科学的な思考力や問題解決能力、またそれを文章や図表を用いて表現する能力は、日々の看護実践の向上だけでなく、多職種と協働して問題を解決するうえで、臨床看護師に必須の能力です。また、これからの看護師は、誰もが積み上げた看護実践のデータを統計的に分析し、看護研究として学会等で報告するのが普通になっていきます。
今から20年前の2000年当時、こうした看護研究の必要性が叫ばれる中、臨床では指導者が絶対的に不足しており、看護師の皆様は、看護実践のほかに研究と言う課題が重くのしかかり、どう研究を進めていったらいいのか、途方に暮れていました。

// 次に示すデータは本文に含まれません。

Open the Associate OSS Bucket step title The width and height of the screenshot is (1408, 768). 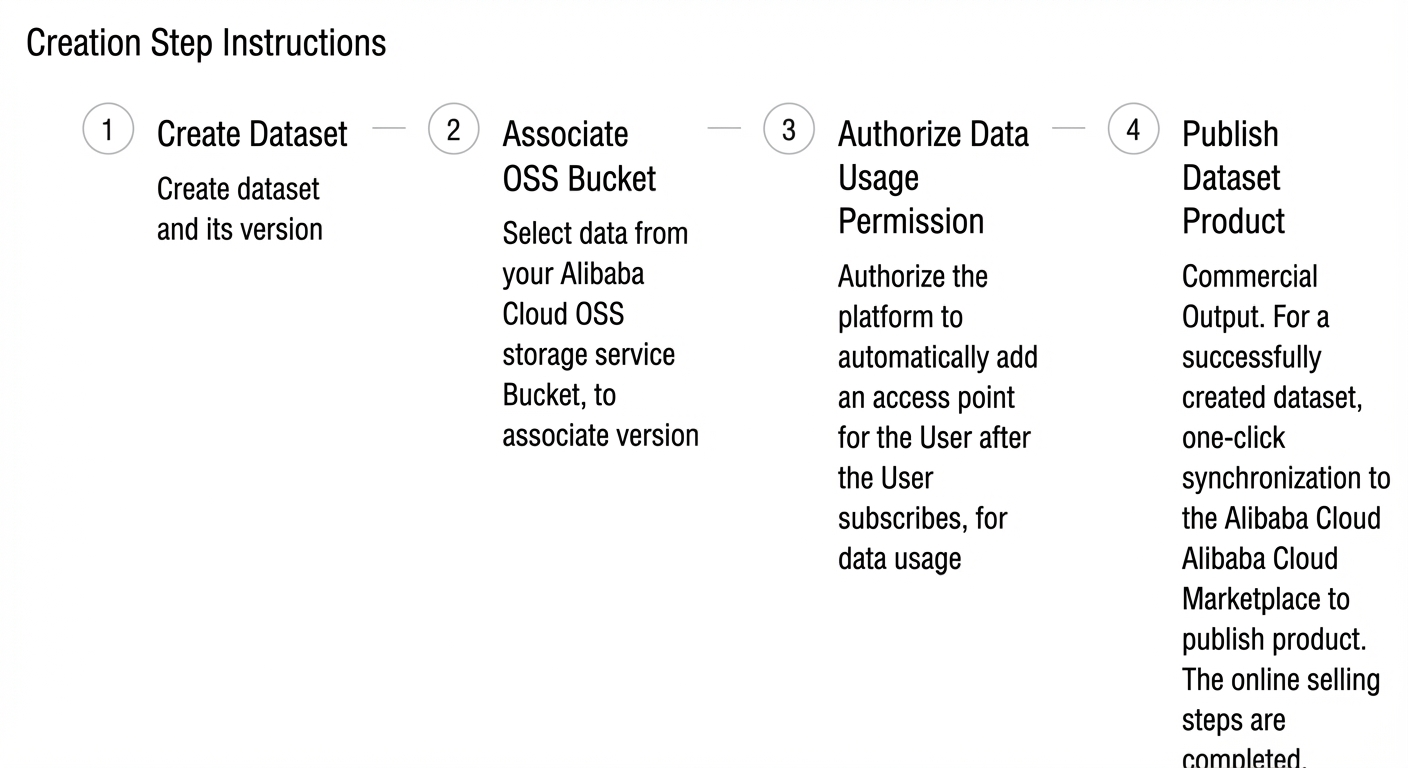point(579,156)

こうした臨床看護師の皆様のお役に立つべく、2002年4月に日本看護研究支援センターは発足しました。当初は看護師の皆様と悩みながら試行錯誤で取り組んでまいりましたが、その甲斐あって、現在は指導方法も確立し、看護師の皆様にご満足いただける効率的な対応が可能になっています。
2021年現在、大学院を修了したり、認定看護師や専門看護師を取得したりする看護師が増え、以前に比べて臨床看護師の研究環境は整ってきました。とても喜ばしいことだと思います。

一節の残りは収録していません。